Ecoporn's Influence on Culture

Welling’s article on issues concerning ecoporn struck me as a rather interesting.  Unlike other theorists that we have read, Bart H. Welling took special care to help ensure that his audience understood what they were reading so that they could put his text into conversation with other related texts.  Welling specifically provides a myriad of definitions to explain words that his audience would most likely find confusing.  This explanation of writing is what theorist Walter Ong would refer to as audience construction.  In other words, Welling set out to write his piece knowing what audience he was writing for thus helping him to know which words or concepts needed further explanation.

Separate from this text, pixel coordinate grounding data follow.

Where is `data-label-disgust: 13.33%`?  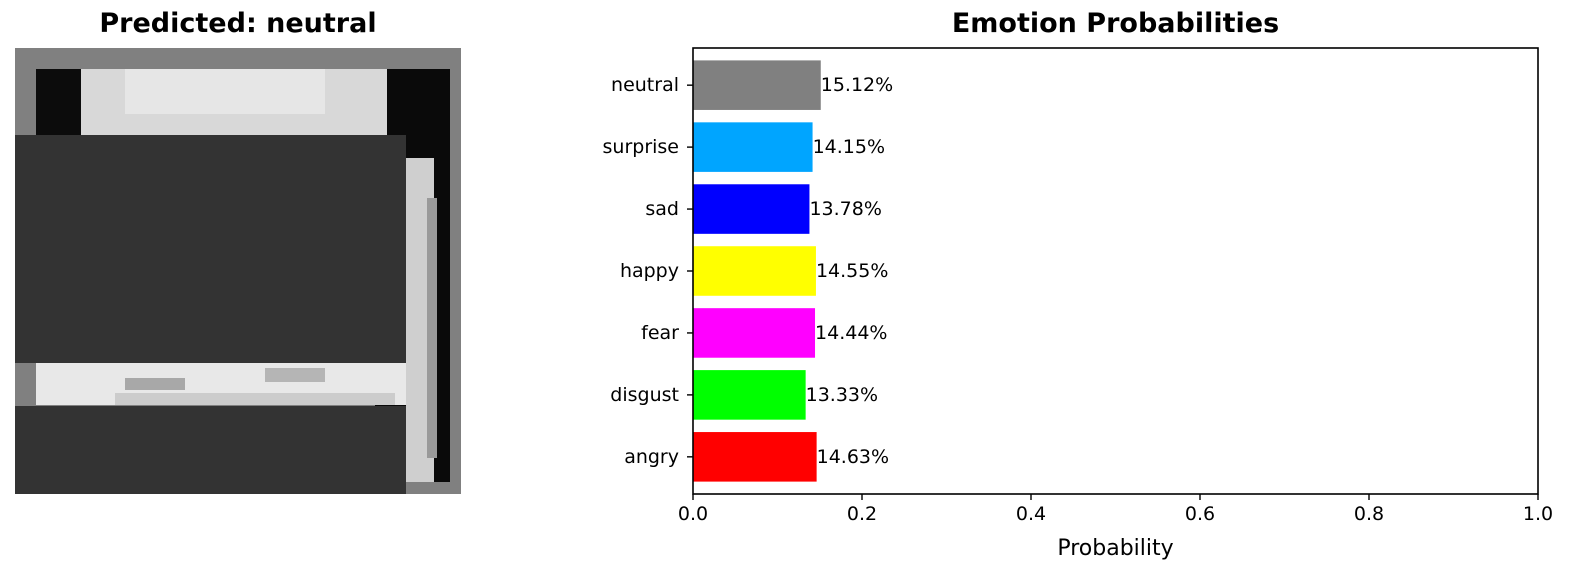 data-label-disgust: 13.33% is located at coordinates (842, 395).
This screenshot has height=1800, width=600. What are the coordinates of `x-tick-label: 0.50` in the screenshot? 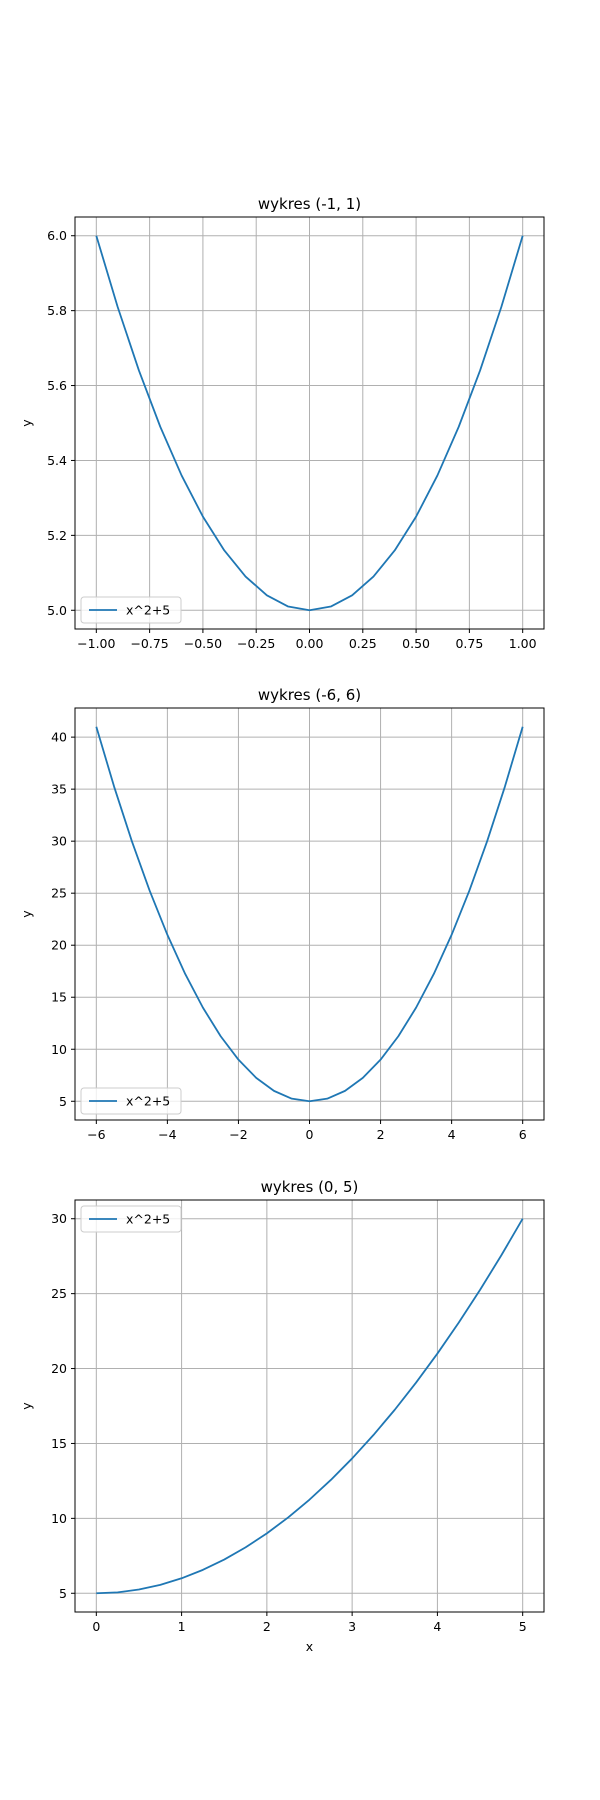 It's located at (416, 644).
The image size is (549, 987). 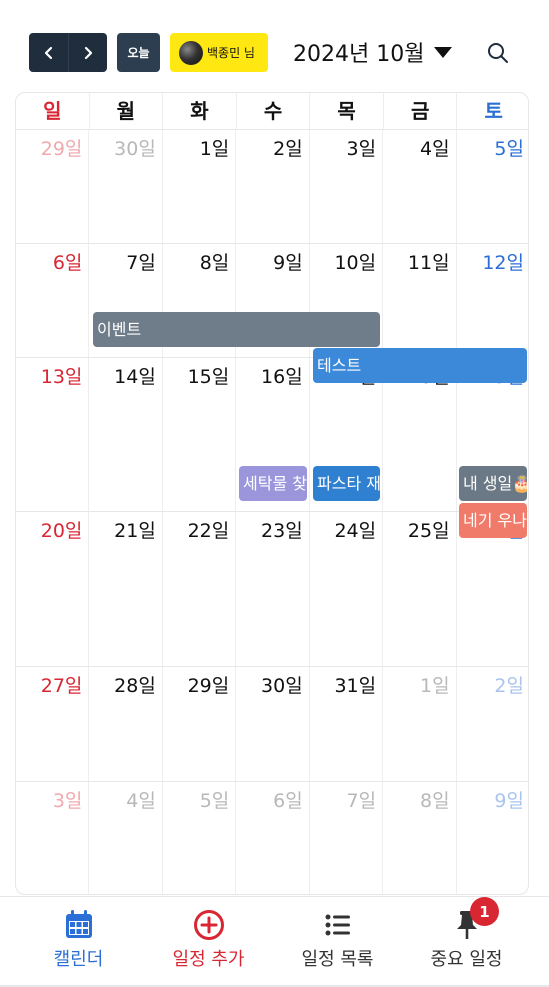 I want to click on day-cell: 10일, so click(x=347, y=300).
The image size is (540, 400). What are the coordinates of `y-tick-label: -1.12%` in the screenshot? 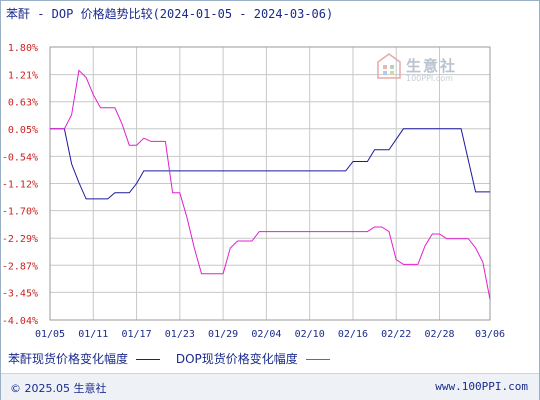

“If the writer succeeds in writing, it is generally because he can fictionalize in his imagination an audience he has learned to know not daily life but from earlier writers who were fictional lysing in their imagination audiences they had learned to know in still earlier writers, and so on back to the dawn of written narrative.”  (Ong 11).  It is important that the concept of ecopornography was examined with a great level of detail due to its youth.  The term ecoporn has not been around for very long and the power of the word is just now being understood.
Ecopornography, according to Welling is the over sexualization of nature.  This occurs when nature is taken out of context and is forced to interact with or is manipulated by humans.  Examples of ecoporn can be found everywhere, some examples that are commonly known are Discovery Channel’s shark week, PETA commercials or even license plates with animal’s photos on them.  The purpose of the use of ecoporn is to exploit nature for the well being of humans.  Those exploiting the use of animals in such ways claim that ecoporn is doing nothing to harm the animals in any way, ironically their work is doing just the opposite.  By exploiting these animals ecoporn exploiters are desensitizing the public eye training common people to underestimate the damage that is being done to the animals natural way of living.  “it would seem that ecoporn blinds its producers as well as its consumer to the cost of visual eyes a nature of what, and where, man is not”  (Ong 60).

This exploitation goes further than simply putting animals on T.V. for cable subscribers to drool over, ecoporn has found its way into our schools.  Welling includes in his writing examples of how the distortion of how our youth views nature has a profound impact on how we treat the animals in the real world.  By exploiting nature for the purpose of educating out children we are presenting them with a false impressions of how the natural world is truly interacting with the animal kingdom. Welling specifically discusses the corruption and irony surrounding the florida panther, a rare and majestic creature that through license plate donations has gained popularity resulting in the exploitation of this majestic animal.  It excites me to see that a term like ecoporn is being discussed, with continual use of these terms we can bring ecoporn into the public sphere for additional discussion.